第16話 色の調合はつらいよ 2021.11.07

今現在、ATM社ではEF65の車体の半田付け組み立てが終了し青15号、クリームの組み合わせのタイプから塗装が進んでいます。なお、下廻りはモーターまで組み込んだ状態で完成しています。そこでムサシノモデルに残された最後の仕事が新しいカラースキームの新色の色見本を作る事。ものはEF60 19号機やすらぎ色、EF65 116 JR貨物試験塗色、EF65 123ゆうゆうサロンの登場時赤20号に使用する計6色です。早く作らねばと心で思いながら昔の様にサッサッと体と頭が動かず日々は刻々と過ぎていきます。ATM社の朴社長からは見本を作るので早く色見本を作ってと矢の催促となりこれはいよいよまずいと観念、何とか見本を完成させカラーチップを送ることが出来肩の荷を下せました。





EF65 19号機 やすらぎ色の車体色。

同じく赤と青の帯の色。

毎回色には大変苦労します。ちょうど20年前にはEH500の赤を作るのに納得できる色が出来るまで考えるのに数週間。丸3日をかけてラッカーを調合、納得の出来る色が完成しましたが、日立のベビコンコンプレッサーと岩田のスプレーガンで何回も調合を重ねては手板に吹き付け塗装をするので防塵マスクをしていてもやはり頭から鼻の孔まで汚れ、手はラッカーまみれになります。作業終了後が夜中で疲れて入浴中、手に付いたラッカーをゴシゴシ落としていたところほんの少しの弾みで右手中指の靭帯を切ってしまいました。直ぐに手術で靭帯を繋ぎましたが半年のリハビリを行いましたが指はもう真っすぐには戻りませんでした。しかしEH500の赤の再現度は各社製品の中で最高の出来です。今はもう吹付塗装は身体の健康に良くないので容器の中での調合となりました。それでも昨年はEF81のローズピンクと赤2号には物凄く苦労しました。実際の赤13号は濁った色で実物に塗装する分には良くても模型的には全く使い物になりませんでした。模型は見ていて美しく気持ちが良くならないといけません。ローズピンクは幾つか見本を作り丁度昨年の2月、EF81 81号機が土崎までEF65を引っ張って行くというので尾久までタクシーを走らせ夕日を浴びた81号機を確認。その後大宮へ先回り、3分停車でホームに入ってきた81号機に直に(少し浮かせて)手板チップを当て色のチェックをして実物が実際の印象よりかなり濃いピンクであったのを確認、模型的にアレンジし少し明るく仕上げ,自分の心中で納得できるまで作業をおこないました。ATM社の朴社長は赤2号の色作りの段階で何十種類と微妙に作り分けた赤を見続け眼を悪くしてしまいました。赤ばかり見ていると赤が茶に見えてきます。そして私も段々色作りが重荷になり億劫になって来る訳です。しかしムサシノモデルの製品の色は全て私が調合した見本を基にメーカーで塗料を調合して製品に塗装したものです。JR貨物の更新色のライトパープルは暖色系の色とすべく韓国の塗装工場で私が直接調合しました。塗色は最後の出来と見た目を左右するのでここはどうしても手を抜くことは出来ないところです。

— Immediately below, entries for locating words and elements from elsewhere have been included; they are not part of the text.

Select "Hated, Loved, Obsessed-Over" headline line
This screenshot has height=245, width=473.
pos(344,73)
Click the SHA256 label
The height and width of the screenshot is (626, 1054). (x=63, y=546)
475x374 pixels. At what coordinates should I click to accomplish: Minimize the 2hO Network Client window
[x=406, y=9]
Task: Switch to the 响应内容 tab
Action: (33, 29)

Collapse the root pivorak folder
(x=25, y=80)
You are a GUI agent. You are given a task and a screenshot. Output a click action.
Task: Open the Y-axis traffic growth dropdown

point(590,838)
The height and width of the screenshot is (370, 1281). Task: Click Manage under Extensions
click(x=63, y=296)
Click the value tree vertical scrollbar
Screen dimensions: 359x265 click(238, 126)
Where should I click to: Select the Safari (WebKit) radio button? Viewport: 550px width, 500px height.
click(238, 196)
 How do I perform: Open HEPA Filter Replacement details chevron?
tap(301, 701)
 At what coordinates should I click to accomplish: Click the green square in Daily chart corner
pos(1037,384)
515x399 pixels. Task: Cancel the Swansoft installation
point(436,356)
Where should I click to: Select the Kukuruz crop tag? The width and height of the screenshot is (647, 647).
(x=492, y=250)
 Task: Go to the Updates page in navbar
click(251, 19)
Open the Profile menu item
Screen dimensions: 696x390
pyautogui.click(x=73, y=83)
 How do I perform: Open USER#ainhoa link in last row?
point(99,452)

今回はEF65 123号機の赤20号が大変難しい色でした。同じ赤20号と云ってもサロンエクスプレス東京の赤20号とは塗装をした工場が鷹取で色味が異なります。多くの写真から自分の中でイメージを作って行き3日程かけて完成させました。EF58 61号機のため色を小豆色に振った様な色と云えば良いのでしょうか。品のある良い色です。製品の完成が楽しみです。